Türkiye sadece Türkiye değildir, sadece Cumhuriyet tarihi değildir. Türkiye sadece dar ideolojik kimlik değil, sadece 20. yüzyıl değildir. İslamlaşmamızdan, Anadolu’ya gelişimizden, Viyana önlerine kadar ulaşmamızdan, Afrika derinliklerine inmemizden, yakın coğrafyamızı kuşatmamızdan sonra, 20. yüzyıl Haçlı saldırısı ile çözülmemizden sonra, bir silkinme, bir kendine geliş, bir duruş ve pozisyon alıştır.

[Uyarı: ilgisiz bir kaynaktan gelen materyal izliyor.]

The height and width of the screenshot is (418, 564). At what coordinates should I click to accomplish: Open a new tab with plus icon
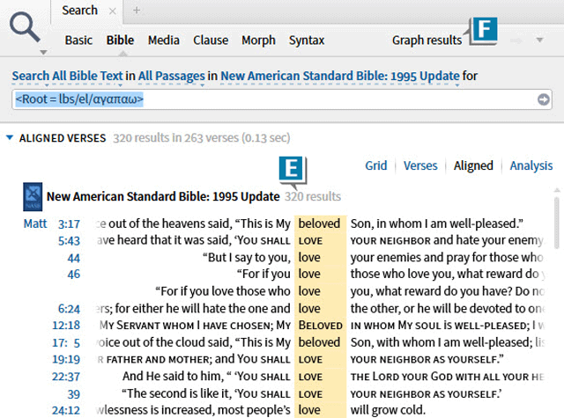pyautogui.click(x=137, y=11)
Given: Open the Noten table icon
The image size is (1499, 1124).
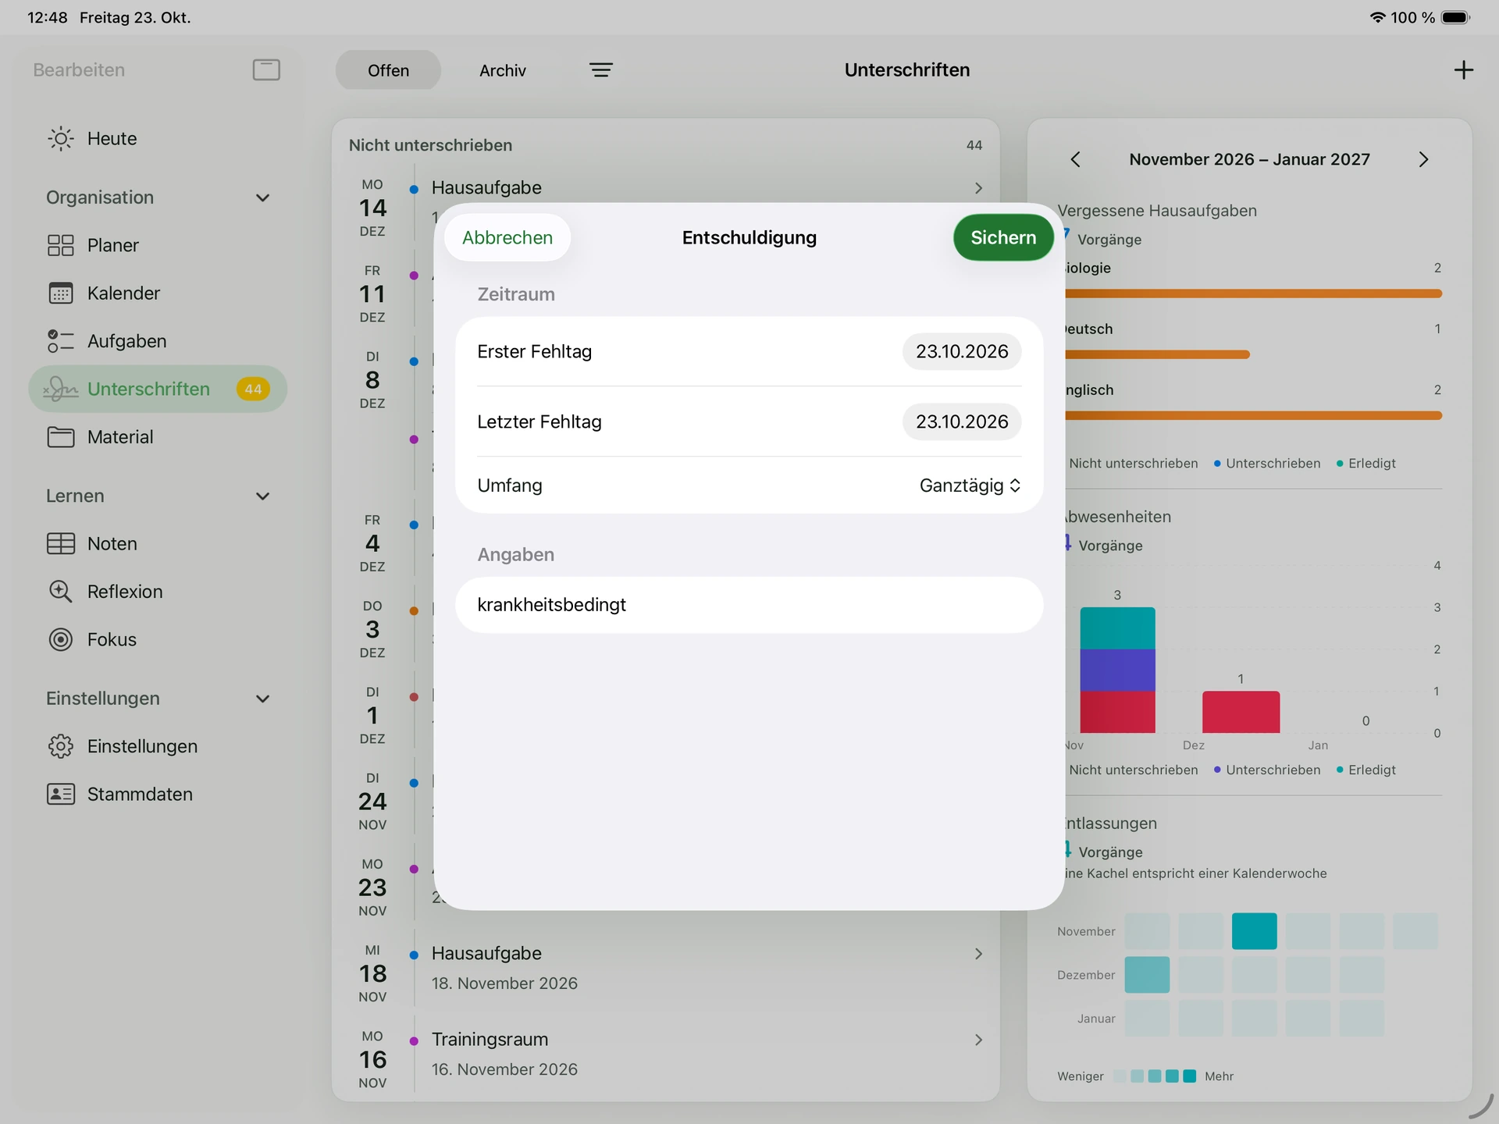Looking at the screenshot, I should (61, 543).
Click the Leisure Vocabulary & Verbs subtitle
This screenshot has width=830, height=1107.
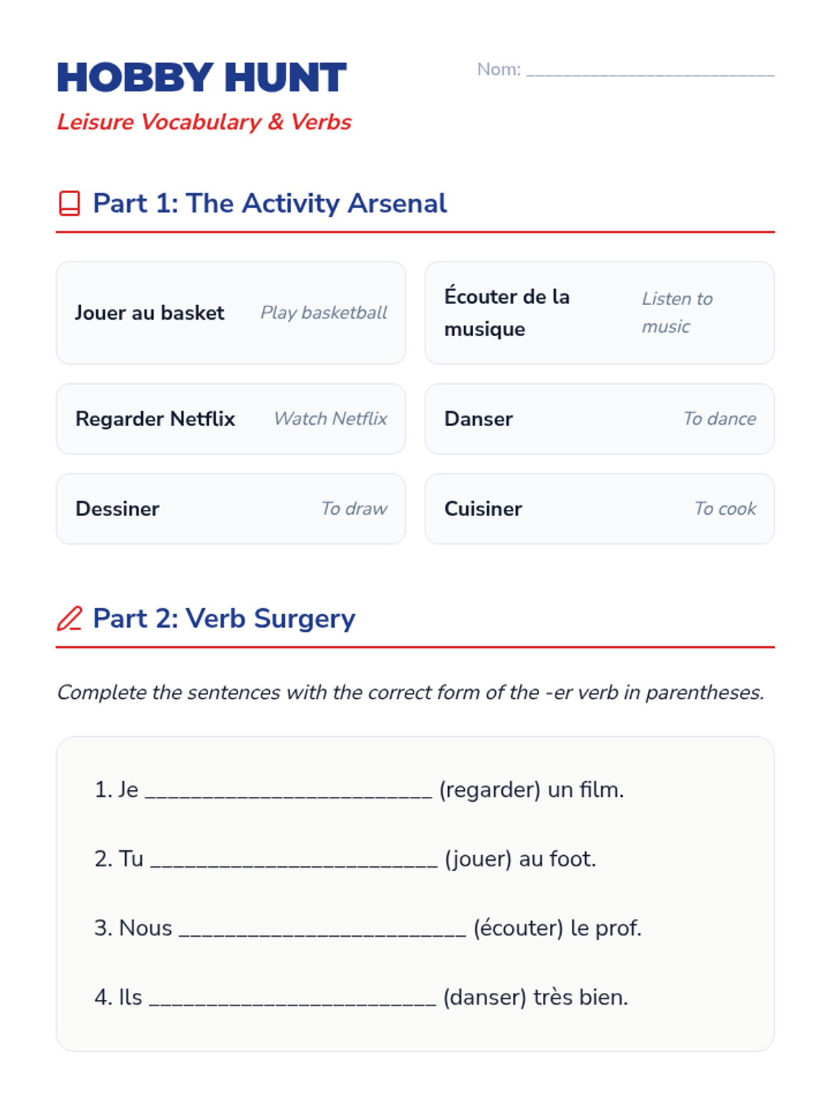204,122
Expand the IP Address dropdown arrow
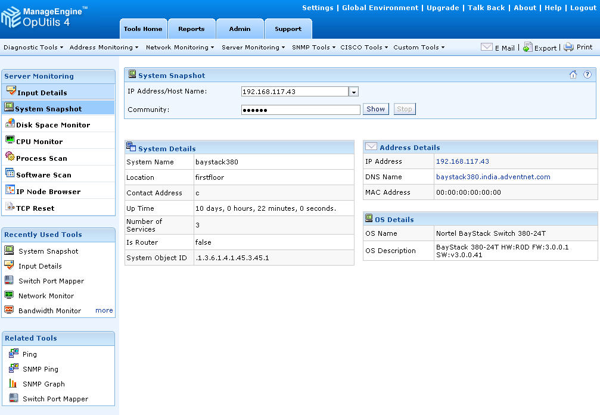The width and height of the screenshot is (600, 415). coord(353,92)
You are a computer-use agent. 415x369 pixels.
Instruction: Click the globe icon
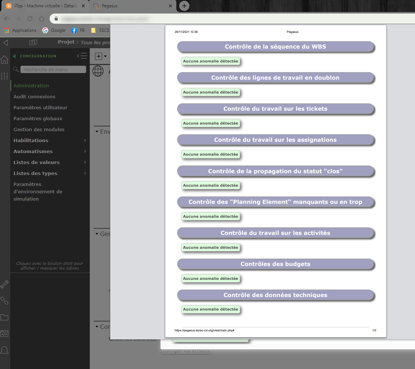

Bu, tarihe yeniden dönüştür. Bu, güçlüler dünyasına, aktörler dünyasına, tarih yapıcı ülkeler, milletler dünyasına yeniden dönüştür. 16 Nisan başlı başına bir hedef değil, amaçlanan şeyin tamamı değil, bir büyük hedefin, bir davanın, yüz yılara dayanan bir mücadelenin parçasıdır, kritik aşamalarından biridir.

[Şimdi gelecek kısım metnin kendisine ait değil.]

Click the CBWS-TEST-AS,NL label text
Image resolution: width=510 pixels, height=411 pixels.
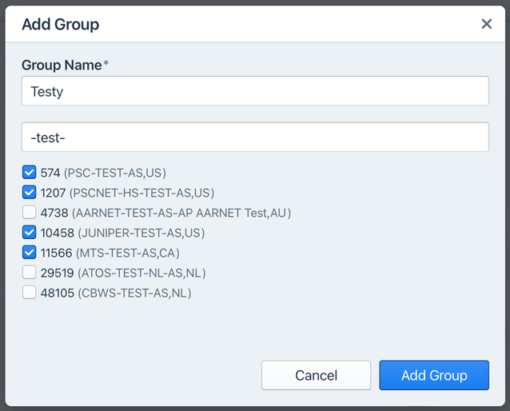[134, 293]
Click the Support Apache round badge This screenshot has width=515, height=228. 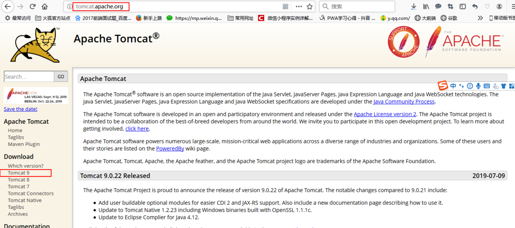point(403,42)
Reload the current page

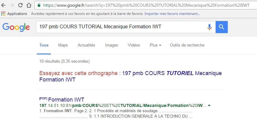pos(20,5)
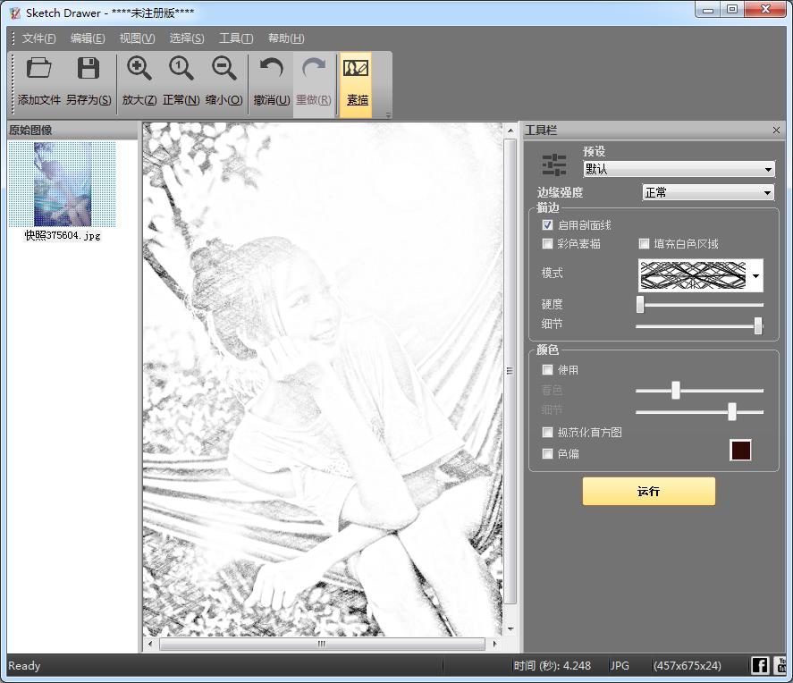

16 Nisan yeni bir başlangıçtır. Son on beş yılda yapılanların tamamı işte bu yeni başlangıç kapısını açmak içindi. Sistem sorunu, iç politik sorunlar, toplumsal çatışmaya ayarlı siyasi söylemler, dış vesayete dayalı siyasi çevreler, kimlik eksenli ayrışmalar Türkiye’nin aşması gereken engellerdi. Bu engeller aşılmadan büyük yürüyüşe başlamak zordu, adım atmak imkânsızdı. Türkiye’nin eli rahatlamalı, ayaklarındaki prangalar parçalanmalıydı. 16 Nisan, bu yönde atılmış en önemli adımdı.

Biz bu coğrafyada üç büyük şok yaşadık: Haçlı saldırıları, Moğol istilası ve Birinci Dünya Savaşı. Her üç şok da coğrafyayı paramparça etti. Müslüman toplumları yok oluşa sürükledi, tarih dışına itmeye çalıştı.

Her üç büyük krizin de merkezinde biz vardık. Mücadele eden, direnen cephenin asli unsuru olduk. Biz Anadolu olarak hep en büyük direniş cephesi olduk. İlk iki şoktan sonra milletimiz çok büyük tarih sıçramaları yaptı, dünyayı sarsan parlak bir geleceğe imza attı. Tarih değiştirdi, coğrafya şekillendirdi.

Üçüncü büyük şoktan yüz yıl sonra yeniden uyandık, üçüncü büyük tarih sıçraması için harekete geçtik. Çökmek üzere olan Abbasi Devletine taze kan olarak gelenler gibi, çöken, dağılan coğrafyaya yeni bir ümit olmak için yola çıktık. İşte 16 Nisan, bu büyük yürüyüşün kritik eşiklerinden biriydi.

İşte engellemek için bütün Avrupa’nın terör örgütleriyle tek cephe haline gelmesinin sebebi buydu. Önlemek istedikleri bu dönüştü, durdurmak istedikleri bu ülkeydi. Ama başaramadılar. Başaramayacaklar da… Çünkü o büyük tarihi dönüşümün yolu açıldı ve bu belki de yüzyıllarca devam edecek.

Asıl mücadele, büyük kavga şimdi başlıyor. Asıl tarih ve coğrafya değiştirecek hesap yeni başlıyor. Bundan sonra Türkiye sahne alacak, güç haritaları değişecek. Erdoğan’a bu yeni yolculukta sadece Özal ve Erbakan değil; Fatih, Yavuz, Kanuni de eşlik edecek artık.